- _PASSAGE GIVEN_:
------------

Google Ranking Internal Pages Rather Than Home Pages
When you get to *really* competitive keywords the results typically tend to be fairly stable because the cost of entry into the game is so high & many of the top players keep building additional signals of quality. You might get minor fluctuations from time to time, but large fluctuations on highly competitive keywords are fairly rare.
Over the last day or 2 Google has done yet another algorithm change (the 3rd or 4th noticeable one in 2 weeks), where on some searches they are ranking an internal page over the homepage. It is almost as if the best mental model for the algorithm that is doing this is...
- find the top SITES that deserve to rank well & rank them based on that criteria
- however, rather than ranking THOSE PAGES, instead do internal site searches & back in other relevancy factors to look for other popular & relevant pages on those sites
- test to see how well searchers respond to them
Here is a pretty overt example, where Google changed 2 of the listings for "SEO" to internal pages.
I have seen other examples, some where Google also highlighted a new information-less blog post with only a couple automated backlinks pointing at it. I don't want to "out" that site though, but this is the type of image Google was showing beneath that entry
Google could conceivably use this sort of process to further adjust the search results based on demographics, searcher location, recent searches, searcher interests, and so on. Add in the ability to send searchers down a known path optimized for profitability, the ability to select vertical databases on the fly and change the titles on the fly and it allows whoever has the most search market share to keep refining the results to make them more appealing to users at an ever increasing level of granularity & greater profitability.
I have no problems keeping up with the increasing complexity of search, but Google is setting up some serious barriers to entry for new players. It is hard to explain in a straightforward manner that page A might be ranking due to relevancy signals pointing into page B, but these are the SERPs through which we make a living. And it is only going to keep growing more complex. ;)
Depending on how far Google pushes with this, it can have major implications in terms of rank tracking, SEO strategy, site architecture & conversion optimization. More on that stuff in the community forums.
Comments
I'm seeing the same thing for one of my client's sites. The homepage was ranking #3 along with a subpage on page 2 result #1. After the update, the subpage is now in the #3 position and our homepage was pushed to page 5. The bounce rate is higher than ever and conversions are down too. The exact same thing happened for another competitive phrase.
I guess the only solution is to do some CRO on the subpages.
Since may 2010, on GWT we can now see CTRs and landing pages per search queries on a owned website....
Could it be that Google is just providing different results to see which one has the best CTR ?
Exactly right. They are likely trying to optimize search relevancy and user experience.

------------

- _SOURCE EXCERPT_:
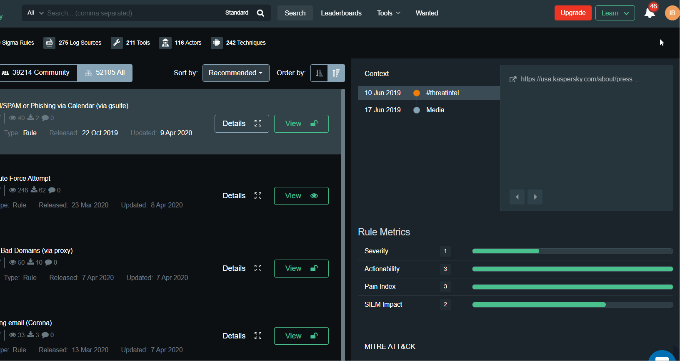This screenshot has height=361, width=680.
Task: Click previous arrow in Context preview
Action: pos(517,197)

------------

- _TASK LIST_:
1: In the post on Google ranking internal pages, for which search term did Google change two of the listings to internal pages?
2: Write what comes next in the post on Google ranking internal pages, picking up after its final line.
The data have no connection to the post on Google ranking internal pages.

- _SET OF ANSWERS_:
1: "SEO"

2:
While a site's homepage might have the most amount of raw authority, there might be more pages on the site that have a higher relevancy score.
I posted this question in Warrior (and got a link to this post). Yes, noticed this happening about 4-5 days ago.
Another important point is that this will make a well designed site more important than ever. In other words visitors need to know, without fumbling around, how to navigate to anywhere from the sub pages.
Kevin
Ive noticed a few changes on sites I am working on, more love back to the .com domain as sites that were out of the top 20 now are 1-3 for the exact keyword search, it seems they are rolling out a whole lot in a short period of time, which is a bit nerveracking as you hope to maintain or improve rankings, not sure how the local places and redundancy of showing mulitple pages from the same sight in the search results go together...
btw, does this update have a name yet?
I think most updates are not really named anymore, most of them are just a rolling set of changes. The reasons updates were named in the past (far more frequently) is that an update could consist of a major index refresh and dozens of quality changes all at or near the same time. But with rolling refreshes of the index & rolling updates it is quite a bit harder to call something a minor update, a major change, etc...as things keep happening in chunks. In the last few weeks there has been:
I was just wondering if a search engine made some changes it will reflect those of all the pages of a site. I've noticed that most of the time the landing page usually the home page has a high pr compare to others.
I have learn many seo tips from your site. Thanks very much.
I can only see this as a good thing, I noticed several of my pages ranking higher than my homepage all of a sudden, and I like that. My homepage is not my main landing page, each of may pages draws on something different and I would like to get those pages higher in the SERP and not my homepage.
But, like noted above, we will have to see what causes that ranking.
I saw that with my page, my blog is ranking higher then my main homepage .... but I think this a good thing
Indeed, that's what is happening. Out of blue, a few keyword searches started to display my website internal pages. It stays like that for a few days and then switches to the home page. Then another few days and it switches to the internal page and so on... Is it an indication of something?
Yes. That is an indication of Google testing the new algo. out ;)
"It is hard to explain in a straightforward manner that page A might be ranking due to relevancy signals pointing into page B, but these are the SERPs through which we make a living. And it is only going to keep growing more complex. ;)"
I agree that its getting more complex, but is it really gonna be that complex? I mean..before the technical algo stuff was relatively simple to understand for anyone with a real interest in SEO as a career (Id say), whereas the difficulty lied in being a good marketer..and with this stuff it seems that the complexity of SEO is sort of approaching the technical complexity of other technical/IT/etc. fields.
So in other words id agree its getting more complex, but really not too complex that it should be a serious barrier to entry for anyone who actually wants to choose this SEO/IM thing as a career, right?
my point is (wow im taking long to make it :D), the increasing complexity should really just be a problem for people making a half-hearted effort....but not something that should put off newbies who are serious about it.
Am I underestimating how difficult this stuff is to grasp for people new to the field?
Yes you are under-estimating it, and significantly so.
The thing you are missing (in comparing it to any other IT field) is that there is no self-check routine, there is only the end result.
And everything you measure that is between where you are and the end result is only a partial picture.
There is nothing telling you that it is because of what is going on with page x that is causing page y to do something. There is nothing telling you that company z running a large branding ad campaign that caused more brand searches for them which helped cause them to rank better for your keyword. This data you can only make inferences to.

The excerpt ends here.